Conversion of accented characters in webpaths


(Douglas (@finnatic at @waikato)) #1

New Zealand has three official languages, one of which, Maori, features the use of the macron accent to indicate long vowel sounds in the written form.

 

One of our systems built in Matrix takes a user provided title for use as the webpath and something is replacing the accented a in that title: so that "Māori ..." is resulting in the webpath having "mori..."

 

My guess is that Matrix may be misidentifying the accented a as an invalid character for a url and stripping it out rather than providing an appropriate substitution? 

 

Happy to post a squizmap idea for this if that's warranted.


(Luke Wright) #2

Happy to post a squizmap idea for this if that's warranted.

 

Already done so for you: Squizmap #9386.

 

We do handle some accented characters but I'm pretty sure macrons aren't one of them, and they also don't have a named HTML-entity which would have seen it replaced too.

 

We keep a "character map" of these and it should be pretty simple to add the macron characters from Te Reo Māori to that.
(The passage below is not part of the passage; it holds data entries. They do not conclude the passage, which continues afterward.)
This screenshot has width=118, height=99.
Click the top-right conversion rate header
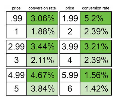(96, 8)
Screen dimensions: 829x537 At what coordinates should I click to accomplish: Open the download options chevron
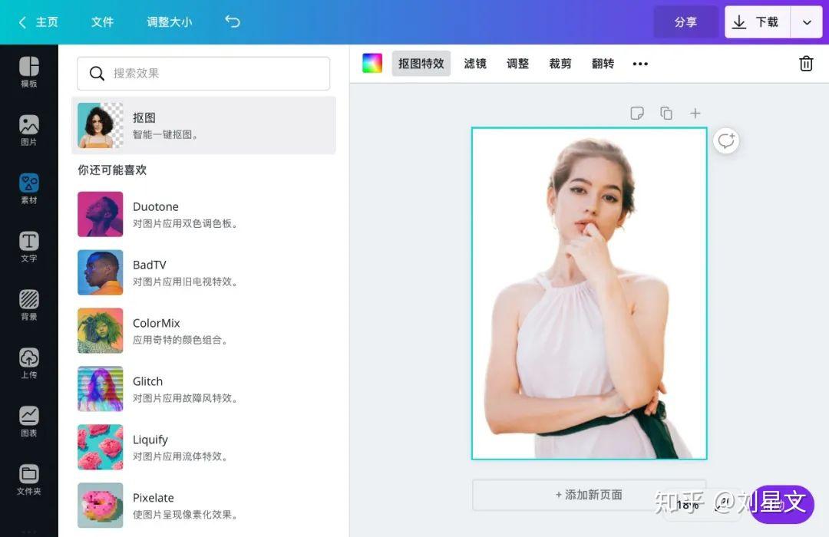pos(807,22)
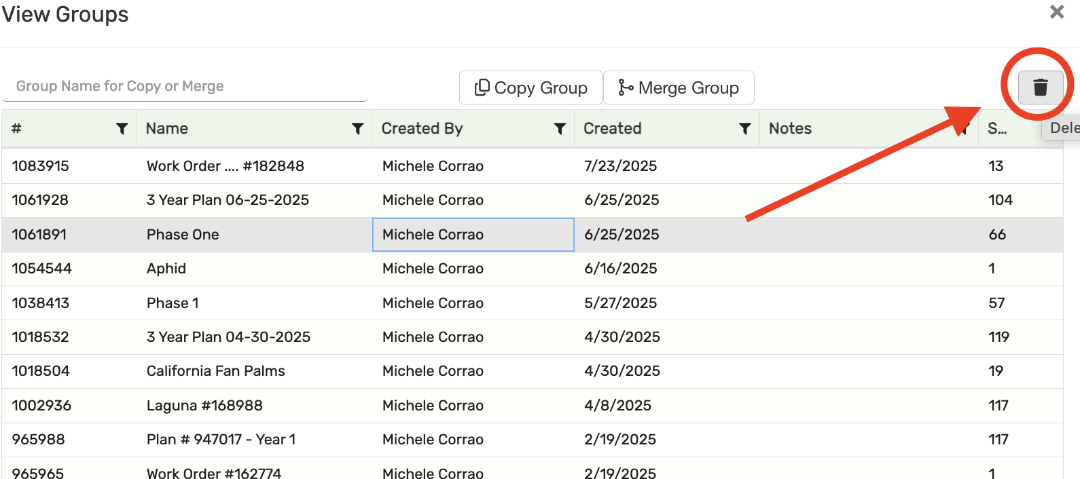Click the Merge Group button
Viewport: 1080px width, 479px height.
click(679, 88)
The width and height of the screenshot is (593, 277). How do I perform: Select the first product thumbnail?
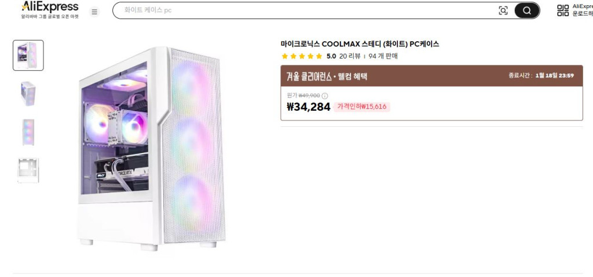coord(28,56)
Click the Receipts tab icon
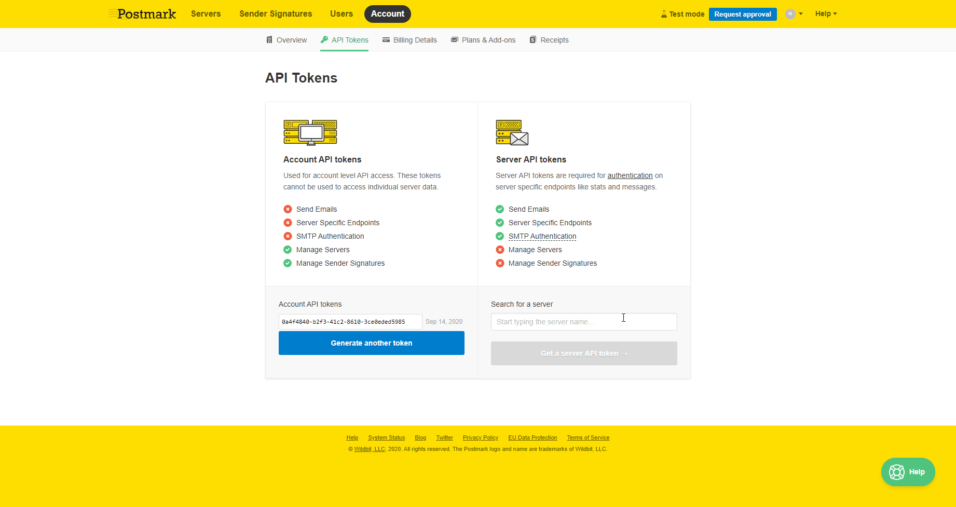956x507 pixels. pos(532,40)
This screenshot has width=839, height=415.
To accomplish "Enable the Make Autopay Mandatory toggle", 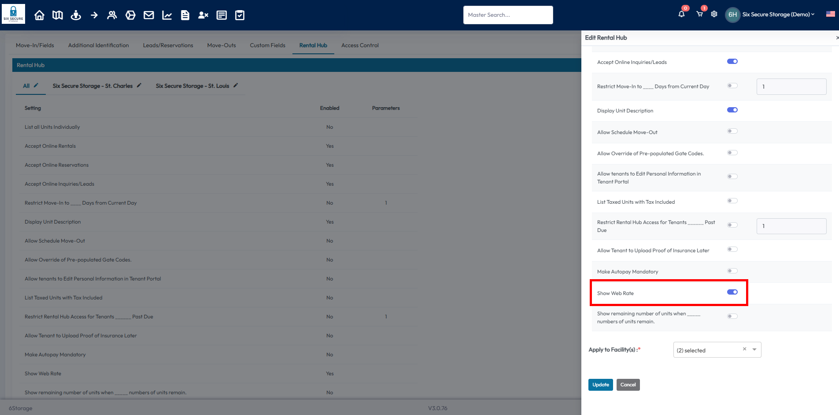I will click(732, 271).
Thanks Douglas!


(Luke Wright) #3

Actually, they're already in the character map, but the character map needs to be enabled.

 

In System Configuration > section "Internationalisation Settings"... check that Replace Accented Characters in Web Paths? is set to Yes. (Alternatively, go to main.inc and enable SQ_CONF_LANG_USE_CHAR_MAP). It's not enabled by default for whatever reason.

 

Without this, it will drop the character because it doesn't have a named HTML entity (ie. you can't write macron characters like you can with Á for "á" for instance; you have to use ā for "ā"). With that replacement setting off, it will only keep characters with a named entity.

 

I'm not sure why it's not enabled by default (presumably most of our NZ users would need it enabled for instance), so I've left the Squizmap issue open for that purpose.
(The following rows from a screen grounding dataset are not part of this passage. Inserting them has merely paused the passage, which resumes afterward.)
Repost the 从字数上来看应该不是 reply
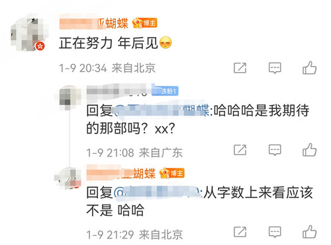This screenshot has height=245, width=331. (240, 232)
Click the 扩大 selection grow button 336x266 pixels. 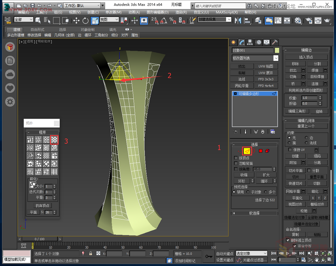click(266, 175)
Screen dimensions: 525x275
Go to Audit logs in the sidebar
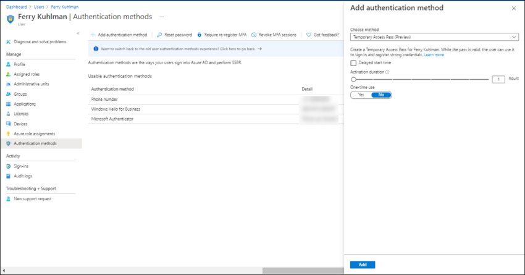(22, 176)
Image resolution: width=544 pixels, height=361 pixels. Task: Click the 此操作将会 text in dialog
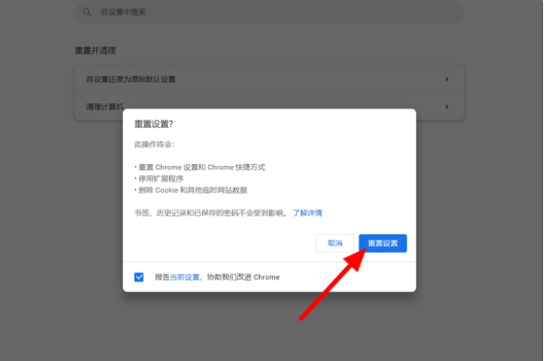pos(154,144)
(Douglas (@finnatic at @waikato)) #4

It seems a bit odd that it's not defaulted to yes, I can't see why you wouldn't want that by default.
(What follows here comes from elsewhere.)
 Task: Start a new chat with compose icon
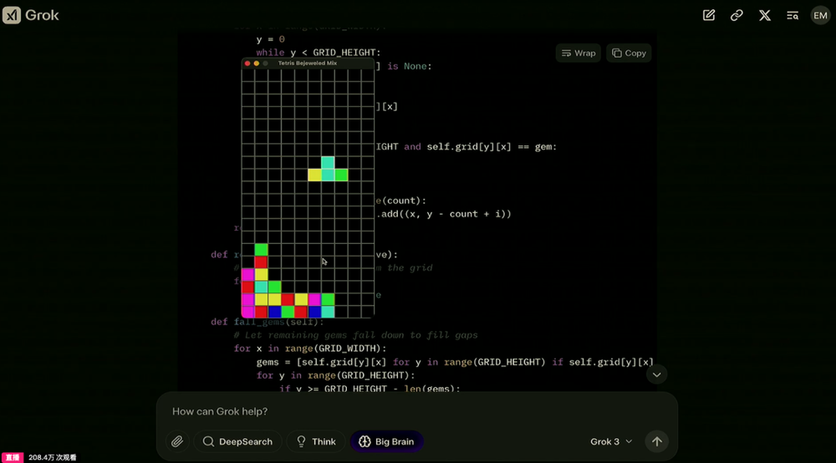click(709, 15)
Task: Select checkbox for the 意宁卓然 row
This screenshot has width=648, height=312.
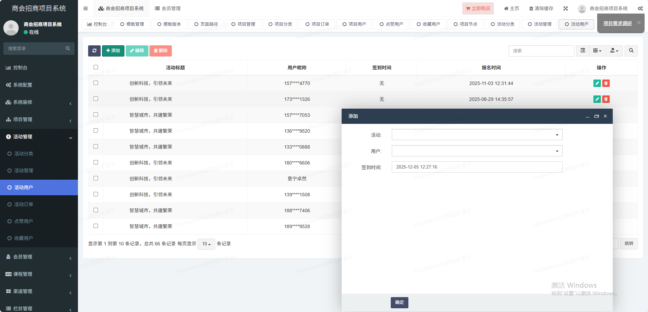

If you want to adapt the squizmap idea to be a change in that setting to default to yes, I'd vote for it (if I had a vote to spare).

 

If having it default to yes creates a problem, then alternatively could we have the squizmap idea modified so that macron accented characters are treated the same as those used in European languages (which don't require an internationalisation setting change).